IN GIRO PER IL MONDO A COSTRUIRE SUPER DIGHE

Si chiama Turimiquire la diga in Venezuela alta 114 metri che, attraverso una tubazione sotto il mare, fornisce acqua a un milione di abitanti dell’isla Margarita. Turimiquire doveva essere riparata. «Se avessero dovuto svuotarla all’isla Margarita sarebbero rimasti a secco», spiega Alberto Scuero. «Le autorità venezuelane ci hanno chiesto di lavorare sott’acqua; i nostri sommozzatori stanno installando a 65 metri sotto il mare teli di geomembrane sintetiche per impermeabilizzare di nuovo la diga. È la prima volta al mondo che si fa un intervento di tale estensione e a tale profondità!».

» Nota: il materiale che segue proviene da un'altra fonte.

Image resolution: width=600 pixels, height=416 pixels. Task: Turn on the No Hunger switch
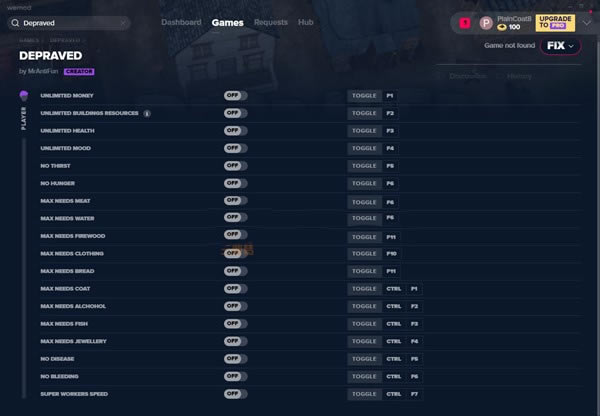235,184
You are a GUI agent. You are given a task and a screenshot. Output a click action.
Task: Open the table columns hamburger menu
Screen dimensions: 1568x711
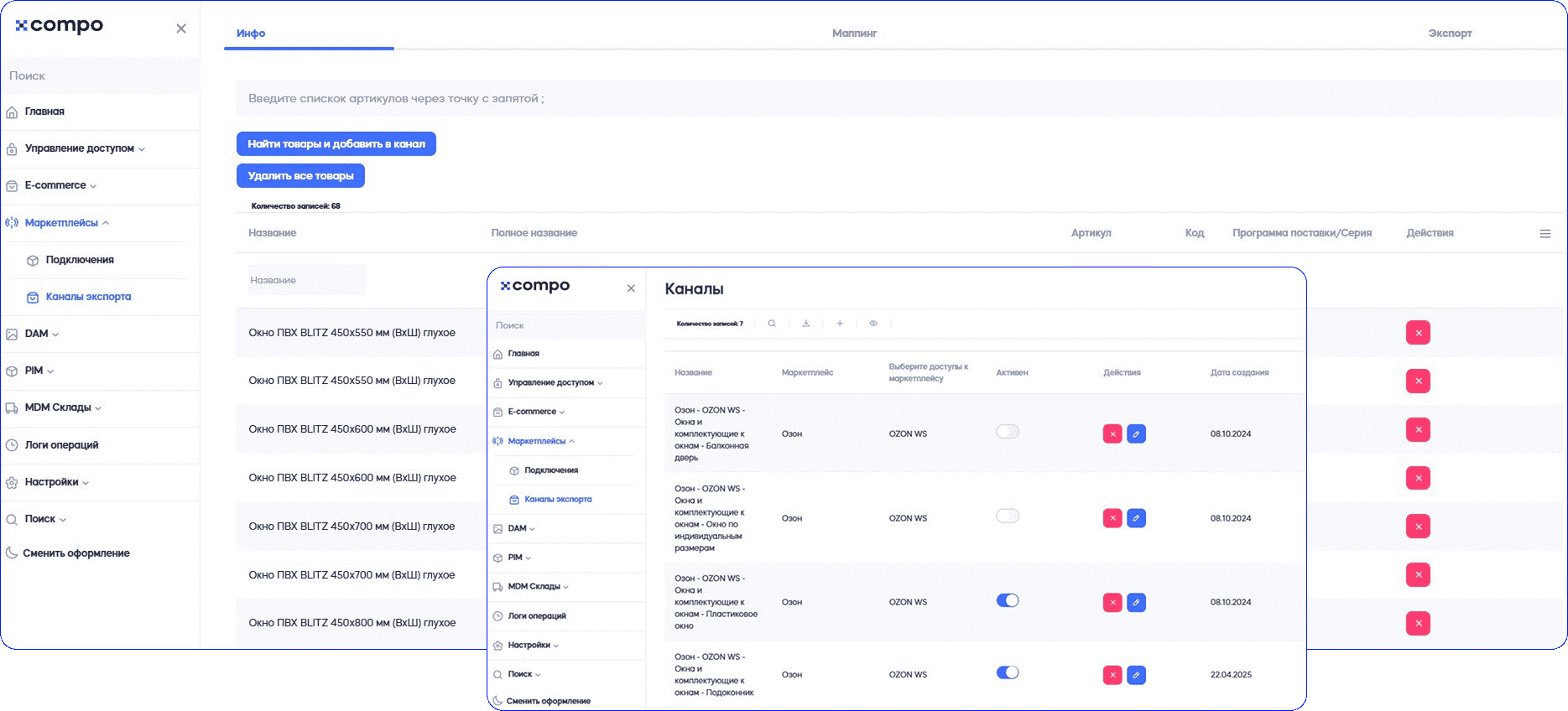(x=1545, y=234)
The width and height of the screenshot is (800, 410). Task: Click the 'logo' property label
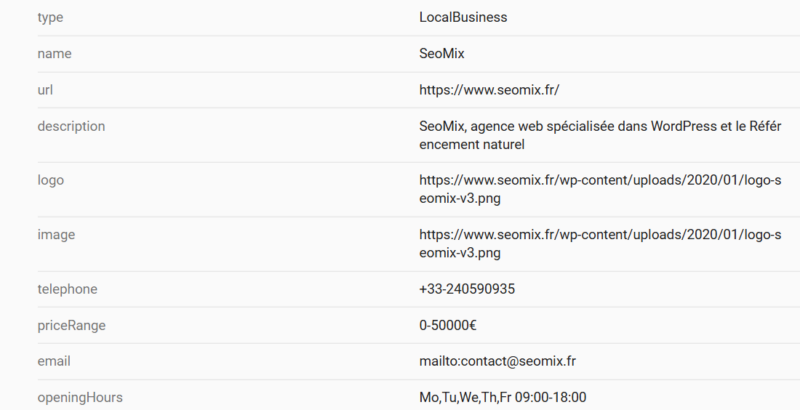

Tipo avventuroso (dopo la laurea al Politecnico di Torino partì con un amico- zaino e sacco a pelo- e in 4 mesi andò dalla Bolivia agli Stati Uniti) Alberto Scuero, 61 anni, l’ingegnere torinese che guida il gruppo Carpi, leader mondiale nei rivestimenti impermeabili per opere idrauliche, sede operativa in Svizzera ma tecnologia made in Italy. Risultato: c’è un bel po’ d’Italia su 103 dighe in giro per il mondo; da Sar Chemesh in Iran a Miel 1 in Colombia, da Gibe III in Etiopia a Bovilla in Albania alla diga costruita nella contea di San Diego per garantire una riserva d’acqua di 90 giorni in caso di un forte sisma (il canale che porta l’acqua dal nord della California attraversa proprio la Faglia di Sant’Andrea). «Il concetto base è semplice», minimizza Alberto Scuero, da buon piemontese amante del basso profilo. «Per rendere impermeabili le dighe ed evitare pericolose infiltrazioni o perdite d’acqua si metteva un manto di calcestruzzo che, prima o poi, si deteriorava. Noi riusciamo ad avere risultati migliori in tema di sicurezza, costi e durata usando fogli di plastica (le geomembrane) spessi solo 5 millimetri». Visto che anche le dighe invecchiano -al mondo ci sono circa 50 mila dighe, quasi 25 mila in Cina- e che per evitare catastrofi («Il crollo di una di queste dighe può provocare centinaia di migliaia di morti») in molti Paesi, come l’Italia, esiste un regolamento che impone di verificarne costantemente lo stato e mantenere standard di sicurezza sempre più elevati per Scuero il lavoro non manca. «A Turimiquire è già finita la prima fase dell’intervento; ora, anche in Canada, ci hanno chiesto di riparare una diga a 100 metri di profondità sotto il mare», dice l’ingegnere. «I nostri prossimi progetti? In Arabia Saudita, Brasile, Panama, Colombia e Australia. E ancora. Sto preparando un’offerta per i francesi di Edf. Avevano riparato una loro diga con un sistema che costava meno. Non ha funzionato; hanno bisogno di un nostro intervento d’urgenza».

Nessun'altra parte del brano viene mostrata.